AS THREE OF us drove down to Canberra for the 2021 March4Justice – three women who support equality, want an end to gendered violence and couldn’t remain silent against the Morrison government’s inaction – my mate said:
You should check out your local ‘Voices of’ group.
So when I got home after listening to Brittany Higgins and other women’s powerful speeches, after being stunned that Morrison didn’t come out to speak with the crowd but chose to remain inside parliament, saying ‘not far from here, such marches, even now, are being met with bullets’, I did just that. I took my friend’s advice and searched for Voices of Bradfield.
I’ve always exercised my right to vote but I’ve never been active in political campaigns. Until my early 40s I lived in Britain, where voting isn’t mandatory, and the UK House of Commons uses the ‘first past the post’ system. You only get to vote for one candidate – you put a cross next to your preferred candidate on the ballot paper for the general election and that’s it. It’s a terrible system and results in a parliamentary mix that doesn’t reflect voting patterns. Australia’s preferential voting is much better.
After demonstrating in Canberra in March 2021, I couldn’t bear to think of the Liberals remaining in power.
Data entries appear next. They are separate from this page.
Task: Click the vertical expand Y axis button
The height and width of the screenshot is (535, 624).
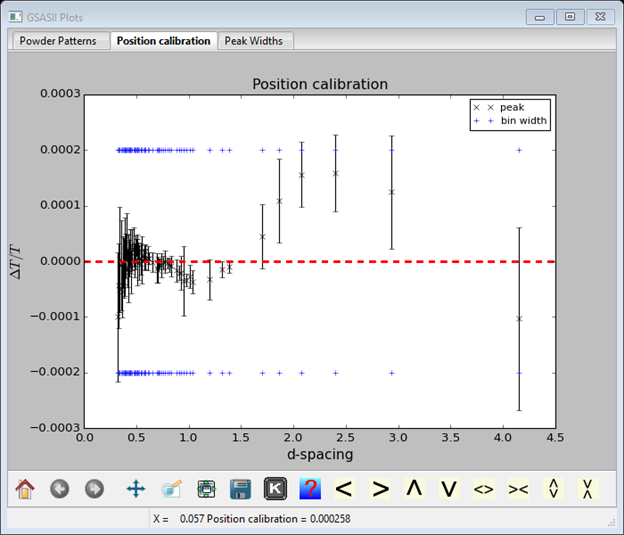Action: pyautogui.click(x=553, y=489)
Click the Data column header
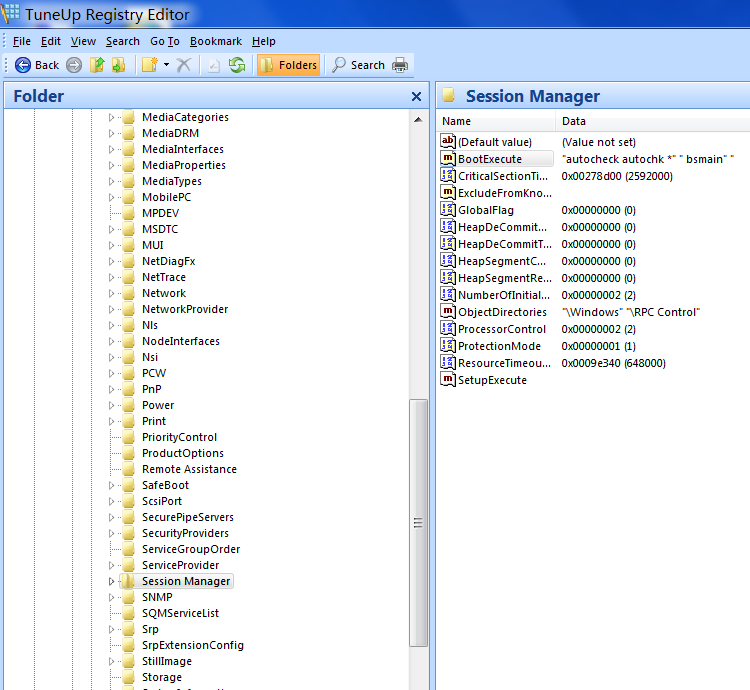The image size is (750, 690). (573, 121)
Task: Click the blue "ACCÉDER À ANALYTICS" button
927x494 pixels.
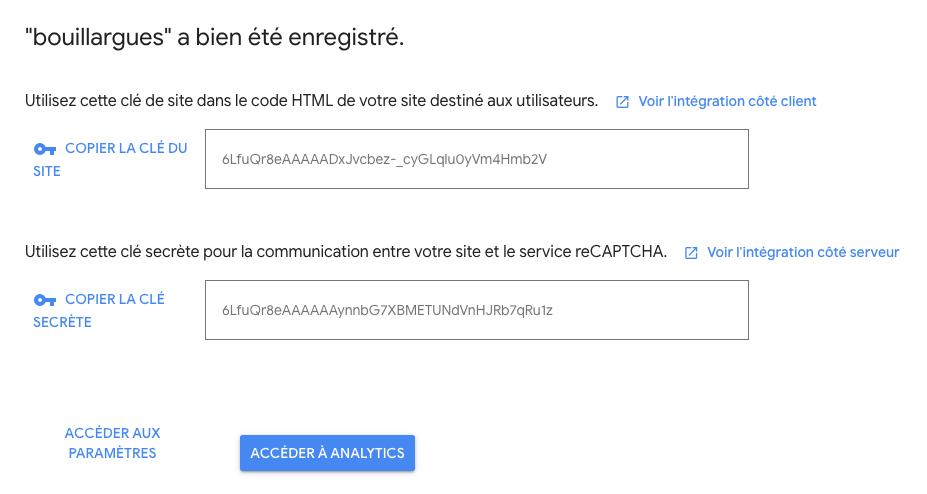Action: [327, 453]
I live in Bradfield, a federal seat that has been solidly blue since its creation in 1949 and has never shown a sign of drifting green or red in nearly 75 years.
By day I worked as a volunteer manager with the non-profit Primary Ethics, supporting volunteers delivering ethics lessons at 500 public schools across NSW. I’d started as an ethics volunteer myself in 2013 at my children’s primary school, using scripted lessons to help children think about their answers, the reasons for their answers and whether those reasons are any good – plus a set of rules to keep group discussion respectful.
In April 2021, The Guardian Australia reported Nationals MP Barnaby Joyce’s comments about government-ordered empathy training:
… because of the adversarial nature of parliament, empathy was not always a key consideration when your goal was to “take out” your opponent.
I was fuming. Take out your opponent?! Why does politics have to be adversarial with people shouting across the divide?
I thought back to a particular group of year six ethics students when we covered fatalism. One student argued passionately that your decisions could change your future, the other student argued equally passionately that your fate was fixed at birth.
There was plenty of passion. They held opposing views. But (and here’s the kicker) they listened to each other, and they built on ideas. They were eleven years old.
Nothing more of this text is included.